El estudio “No es Justicia”, publicado en febrero pasado por la Red por la Ciudadanización de la Justicia, que integran 14 ONG, refiere que más de 100 sentencias emitidas en ocho estados del país, se encontró que 85 por ciento carecían de perspectiva de género. 

Junto a un equipo de abogados y expertos en la materia, La Razón analizó seis sentencias y resoluciones —emitidas entre 2014 y 2019— en las que prevalecen ideas machistas, morales y religiosas por parte de los juzgadores.

Por ejemplo, un asunto en 2014, en el que dos mujeres acusan a su jefe de hostigamiento sexual; Jesús Chávez, juez Decimotercero de Distrito de Amparo en Materia Penal en la CDMX, resolvió que este caso no debía ponderarse con perspectiva de género, porque “no es el hecho de que esté involucrada una mujer”.

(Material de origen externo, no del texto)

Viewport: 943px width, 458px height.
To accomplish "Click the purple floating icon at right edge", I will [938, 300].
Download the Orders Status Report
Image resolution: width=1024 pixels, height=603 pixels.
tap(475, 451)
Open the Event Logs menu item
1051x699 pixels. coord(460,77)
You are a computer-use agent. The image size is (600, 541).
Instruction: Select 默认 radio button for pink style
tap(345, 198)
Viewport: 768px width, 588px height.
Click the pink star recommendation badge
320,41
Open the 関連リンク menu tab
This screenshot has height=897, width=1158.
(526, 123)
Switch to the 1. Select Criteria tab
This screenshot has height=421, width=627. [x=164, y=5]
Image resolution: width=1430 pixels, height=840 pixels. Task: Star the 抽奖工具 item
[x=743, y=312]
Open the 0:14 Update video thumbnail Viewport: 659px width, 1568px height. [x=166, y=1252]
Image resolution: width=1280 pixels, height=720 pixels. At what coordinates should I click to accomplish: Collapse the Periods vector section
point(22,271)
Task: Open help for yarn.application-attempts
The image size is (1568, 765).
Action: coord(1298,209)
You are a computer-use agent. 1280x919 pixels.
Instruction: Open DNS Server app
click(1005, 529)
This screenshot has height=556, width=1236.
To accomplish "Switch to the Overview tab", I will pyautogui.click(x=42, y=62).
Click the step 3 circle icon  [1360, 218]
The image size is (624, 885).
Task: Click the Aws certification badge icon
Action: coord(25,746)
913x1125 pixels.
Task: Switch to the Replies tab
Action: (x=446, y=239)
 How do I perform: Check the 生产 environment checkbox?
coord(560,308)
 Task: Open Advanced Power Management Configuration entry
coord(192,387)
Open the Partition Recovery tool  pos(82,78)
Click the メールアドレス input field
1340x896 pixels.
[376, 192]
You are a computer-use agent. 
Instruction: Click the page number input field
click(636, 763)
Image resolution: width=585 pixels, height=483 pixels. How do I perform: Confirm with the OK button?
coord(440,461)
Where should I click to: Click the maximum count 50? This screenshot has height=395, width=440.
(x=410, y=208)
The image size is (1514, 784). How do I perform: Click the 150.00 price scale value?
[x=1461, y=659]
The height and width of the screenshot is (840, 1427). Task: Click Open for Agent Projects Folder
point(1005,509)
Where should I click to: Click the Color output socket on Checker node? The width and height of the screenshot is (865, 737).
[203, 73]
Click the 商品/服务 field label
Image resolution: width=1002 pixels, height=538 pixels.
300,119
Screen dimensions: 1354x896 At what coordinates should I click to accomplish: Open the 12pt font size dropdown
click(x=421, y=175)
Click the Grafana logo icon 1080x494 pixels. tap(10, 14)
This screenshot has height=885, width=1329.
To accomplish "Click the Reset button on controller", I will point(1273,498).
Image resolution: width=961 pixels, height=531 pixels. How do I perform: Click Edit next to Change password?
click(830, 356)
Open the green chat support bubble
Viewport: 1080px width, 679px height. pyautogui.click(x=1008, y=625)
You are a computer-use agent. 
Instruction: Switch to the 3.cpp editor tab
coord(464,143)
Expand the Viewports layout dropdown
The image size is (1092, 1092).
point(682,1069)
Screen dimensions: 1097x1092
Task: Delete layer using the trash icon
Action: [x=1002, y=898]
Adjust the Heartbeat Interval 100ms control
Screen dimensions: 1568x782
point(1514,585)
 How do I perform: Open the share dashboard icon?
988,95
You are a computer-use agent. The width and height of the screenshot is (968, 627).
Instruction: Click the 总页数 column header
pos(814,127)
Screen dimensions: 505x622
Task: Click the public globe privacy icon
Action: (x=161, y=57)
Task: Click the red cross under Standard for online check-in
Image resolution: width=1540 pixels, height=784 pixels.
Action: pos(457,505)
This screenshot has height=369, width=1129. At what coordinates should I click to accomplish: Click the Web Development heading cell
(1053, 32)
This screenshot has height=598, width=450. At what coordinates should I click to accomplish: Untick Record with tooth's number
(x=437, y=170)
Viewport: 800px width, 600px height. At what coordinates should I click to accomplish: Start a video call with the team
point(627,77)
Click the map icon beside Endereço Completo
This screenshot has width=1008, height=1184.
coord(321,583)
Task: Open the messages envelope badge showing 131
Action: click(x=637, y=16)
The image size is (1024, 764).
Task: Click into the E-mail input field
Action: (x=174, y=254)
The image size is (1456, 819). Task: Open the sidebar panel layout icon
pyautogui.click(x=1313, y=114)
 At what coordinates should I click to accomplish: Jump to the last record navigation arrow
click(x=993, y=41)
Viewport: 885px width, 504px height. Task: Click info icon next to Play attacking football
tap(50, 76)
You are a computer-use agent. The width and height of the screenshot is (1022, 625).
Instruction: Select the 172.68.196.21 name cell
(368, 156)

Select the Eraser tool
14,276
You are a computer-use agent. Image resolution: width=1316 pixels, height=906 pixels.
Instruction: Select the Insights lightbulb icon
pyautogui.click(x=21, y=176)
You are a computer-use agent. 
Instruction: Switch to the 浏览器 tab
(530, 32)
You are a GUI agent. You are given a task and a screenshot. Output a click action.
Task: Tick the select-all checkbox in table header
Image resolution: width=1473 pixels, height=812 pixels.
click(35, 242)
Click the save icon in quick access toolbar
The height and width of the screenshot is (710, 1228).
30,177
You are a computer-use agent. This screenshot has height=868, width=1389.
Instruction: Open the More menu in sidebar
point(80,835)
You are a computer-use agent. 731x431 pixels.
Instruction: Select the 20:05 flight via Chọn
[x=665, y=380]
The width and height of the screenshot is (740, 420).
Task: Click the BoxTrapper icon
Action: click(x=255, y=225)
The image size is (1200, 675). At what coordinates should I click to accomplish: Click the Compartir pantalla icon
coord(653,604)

Para Andrea Medina Rosas, abogada feminista, la falta de perspectiva de género no sólo evidencia la falta de formación o mala fe de los jueces, sino que es una muestra de los fallos estructurales de un Poder Judicial que no hace lo suficiente de su parte, a pesar de que México cuenta con jurisprudencias y una normativa sólida a favor de las mujeres. 

“Hay un ‘conflicto de valores’ en lo que establecen estas nuevas normas, y la formación y valores de quienes las operan. Tienes una nueva legislación que habla de perspectiva de género y de derechos humanos, pero el personal que la opera no ha tenido una formación al respecto, entonces va a operar conforme sus criterios”.